2.2 L'auteur déclare qu'il était détenu dans un camp pénitentiaire. Il
aurait été maltraité, roué de coups et menacé. Au bout d'un mois, l'auteur
a été transféré au bureau du commandement de la ville, les locaux de
l'armée. Il a réussi à s'échapper avec l'aide d'un officier qui appartenait
à la même ethnie que l'auteur. Après s'être caché dans un village, chez
des amis de son cousin, il a pris un avion d'Air Zaïre à destination
de Rome, muni d'un faux passeport fourni par son cousin. Arrivé en Italie,
il a renvoyé le passeport à son cousin, comme il avait été convenu. Des
Africains vivant à Rome l'ont aidé a traverser la frontière suisse et
il est arrivé en Suisse à la fin du mois d'août 1990.
2.3 Arrivé en Suisse, l'auteur a demandé le statut de réfugié. En juillet
1992, l'Office fédéral des réfugiés a rejeté sa demande parce que la
manifestation de juin 1990, au cours de laquelle il avait déclaré avoir
été arrêté, n'avait jamais été signalée, ce qui suscitait des doutes
quant à l'authenticité de son récit. L'auteur a été débouté de son appel
par la Commission suisse de recours en matière d'asile et de renvoi,
en mai 1994. La Commission a estimé que le récit de l'auteur était peu
crédible, étant donné notamment qu'il n'avait pas pu décrire en détail
l'endroit où il avait été incarcéré et qu'il n'avait fourni aucune preuve
écrite à l'appui de ses affirmations. L'auteur a été sommé de quitter
la Suisse au plus tard le 30 août 1994, faute de quoi il serait renvoyé
au Zaïre.
2.4 En janvier 1994, l'auteur a été rejoint par sa fille, née au Zaïre
en 1987. En Suisse, l'auteur a eu une relation avec Mlle Y.; une petite
fille est née en juin 1994. En raison de cette naissance, l'expulsion
a été reportée à la fin de septembre 1994.
Teneur de la plainte
3.1 L'auteur affirme que la situation politique au Zaïre ne s'est pas améliorée
et que le Président Mobutu continue de terroriser le pays. Les membres
de sa famille restés au Zaïre l'ont informé que la situation des droits
de l'homme dans le pays était mauvaise et qu'il ne restait quasiment
plus d'opposition politique. L'auteur déclare craindre pour sa sécurité
et indique qu'au moins un demandeur d'asile, renvoyé au Zaïre par les
autorités belges en avril 1990, a été arrêté à son retour et passé à
tabac pour ensuite disparaître. Par ailleurs son cousin lui aurait dit
de ne pas rentrer au Zaïre car c'était trop risqué.
3.2 L'auteur affirme que son retour forcé au Zaïre serait contraire à l'article
3 de la Convention.
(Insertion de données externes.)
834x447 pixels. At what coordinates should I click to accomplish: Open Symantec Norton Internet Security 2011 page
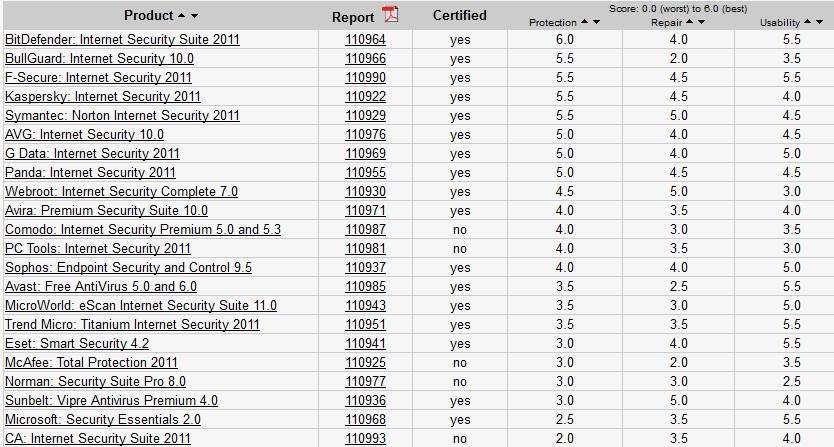click(122, 116)
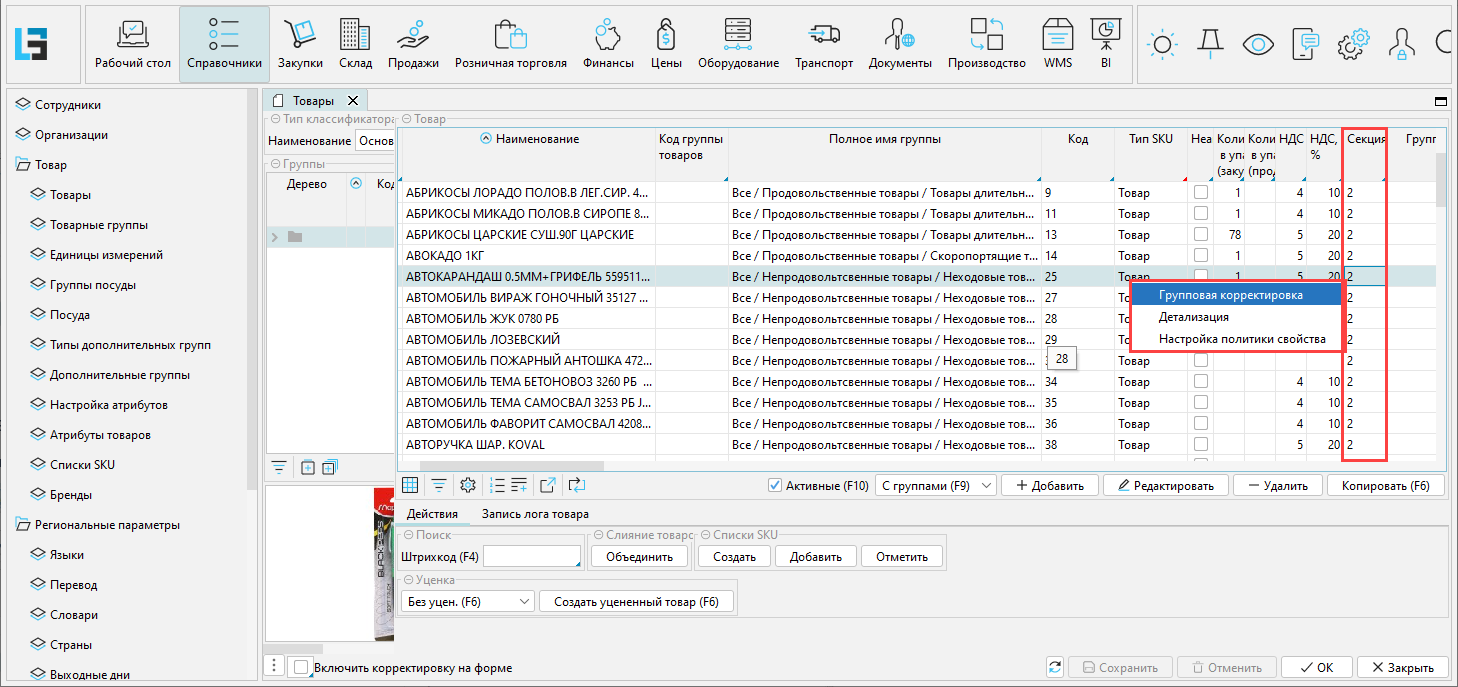Enable Включить корректировку на форме checkbox
1458x687 pixels.
[301, 668]
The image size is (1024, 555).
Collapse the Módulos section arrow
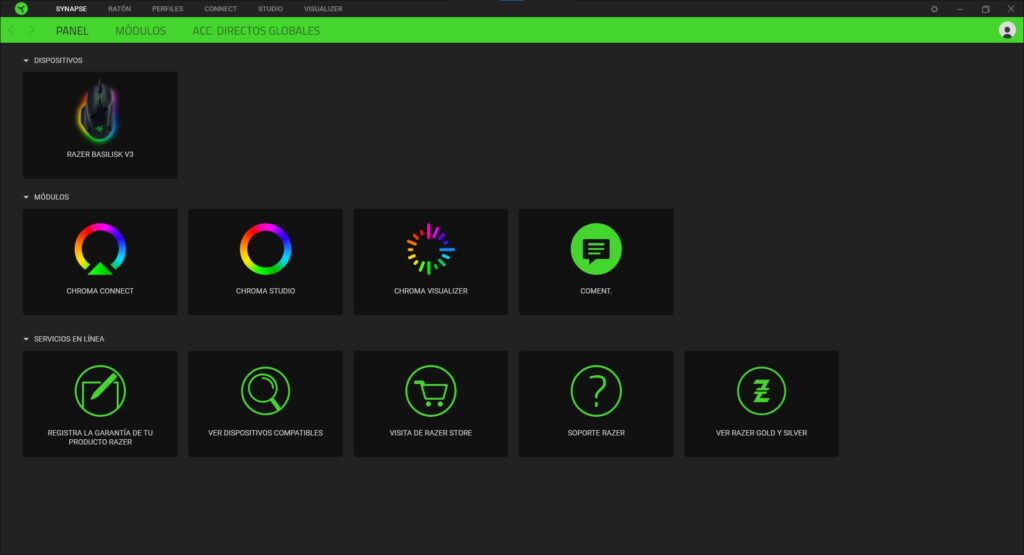click(26, 198)
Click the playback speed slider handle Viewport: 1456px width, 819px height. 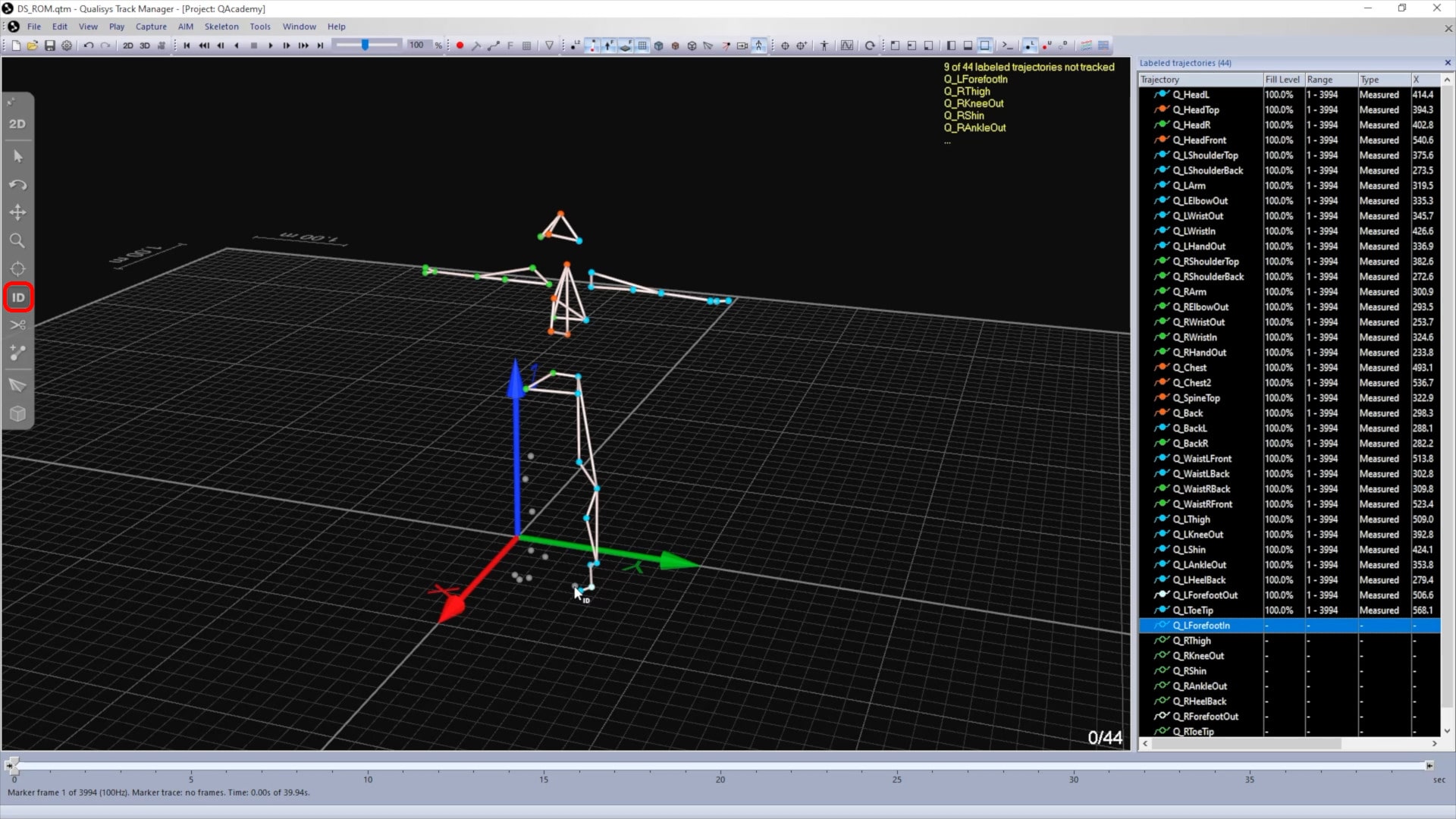(366, 46)
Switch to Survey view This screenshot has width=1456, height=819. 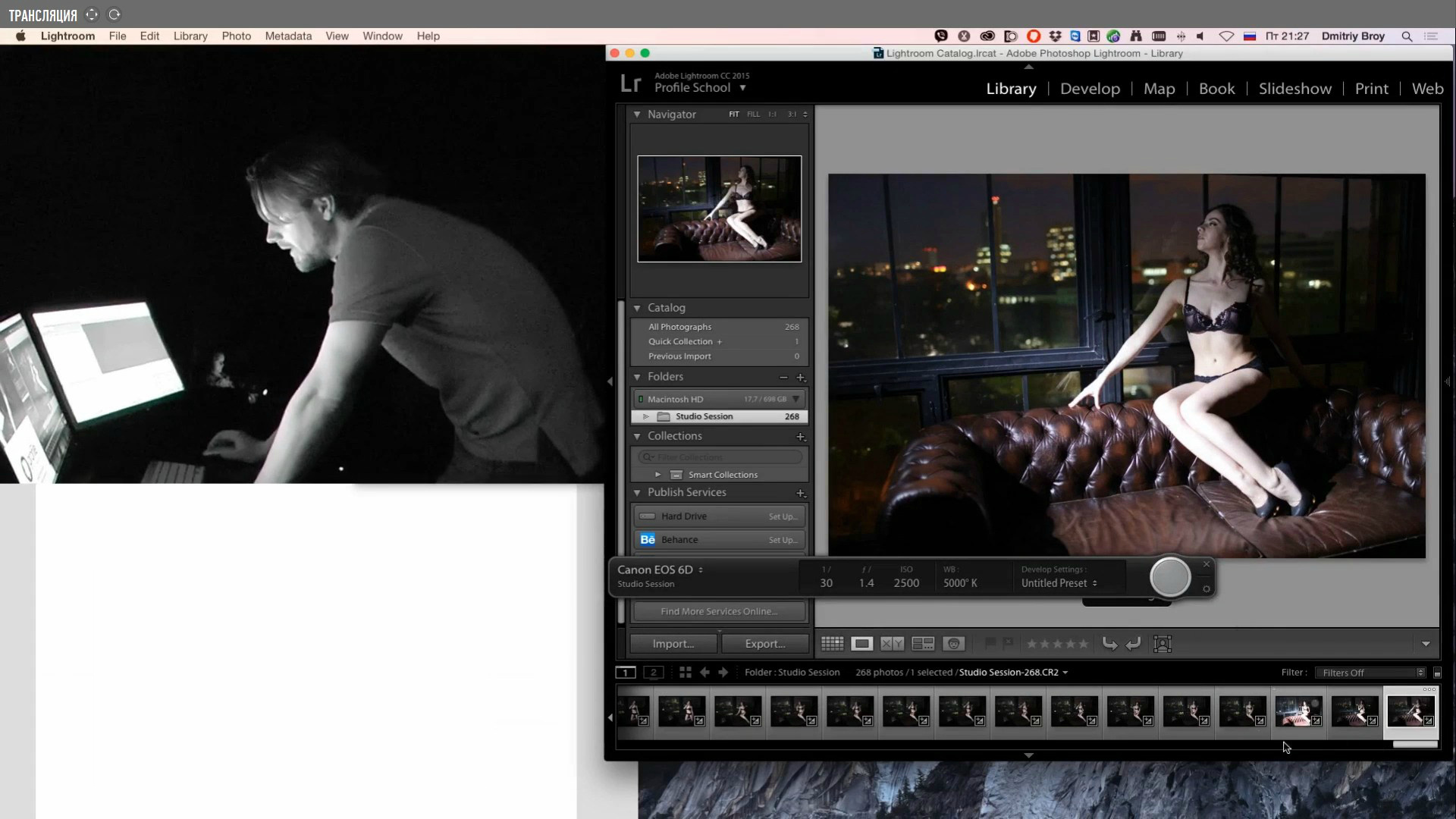click(923, 644)
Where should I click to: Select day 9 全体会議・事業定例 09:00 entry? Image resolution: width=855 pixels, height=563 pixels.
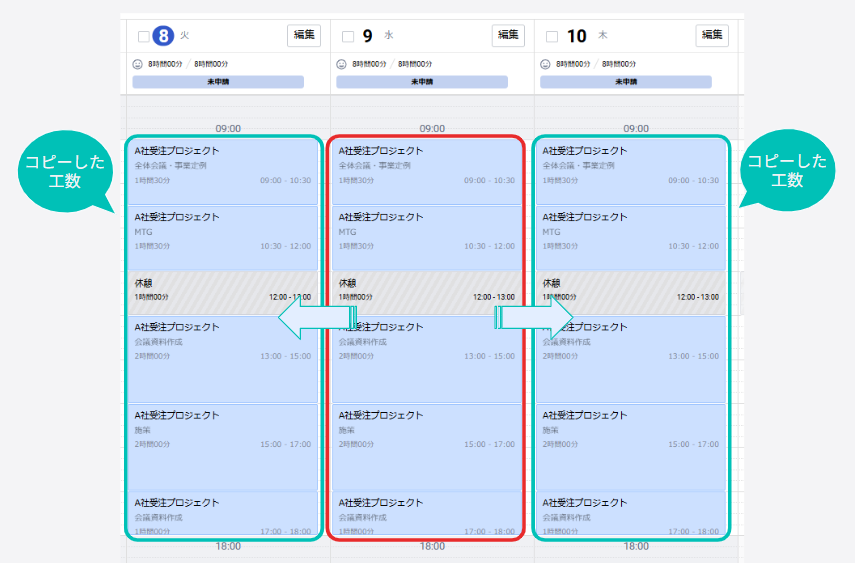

À cet égard, il se réfère aux constatations du Comité
dans l'affaire Mutombo c. Suisse (communication No 13/1993), dans lesquelles
le Comité a conclu à l'existence d'un ensemble flagrant de violations
systématiques et massives des droits de l'homme au Zaïre. Il fait valoir
que son origine familiale ainsi que ses antécédents personnels en tant
qu'opposant politique au Zaïre rendent prévisibles son arrestation dès
son arrivée au Zaïre et par la suite des mauvais traitements et des tortures.
L'auteur ajoute à ce sujet que dans un article paru récemment au Zaïre
certaines opinions politiques lui étaient spécifiquement prêtées.
3.3 En attendant que le Comité ne se prononce sur le fond, l'auteur de
la communication lui demande de prier l'État suisse, en application du
paragraphe 9 de l'article 108 du règlement intérieur, de ne pas appliquer
l'arrêté d'expulsion pris à son égard.
3.4 Il est précisé que la même affaire n'a pas été soumise à une autre
procédure internationale d'enquête ou de règlement.
Délibérations du Comité
4.1 Avant d'examiner une plainte qui fait l'objet d'une communication,
le Comité contre la torture doit déterminer si la communication est recevable
en vertu de l'article 22 de la Convention.
4.2 Ayant examiné les allégations soumises par l'auteur, le Comité constate
que son récit ne contient pas le minimum d'éléments nécessaires pour
étayer ses allégations et rendre la communication conforme à l'article
22 de la Convention contre la torture et autres peines ou traitements
cruels, inhumains ou dégradants.
5. En conséquence, le Comité contre la torture décide :
a) Que la communication est irrecevable;
b) Que la présente décision sera communiquée à l'auteur et à son conseil
et, pour information, à l'État partie.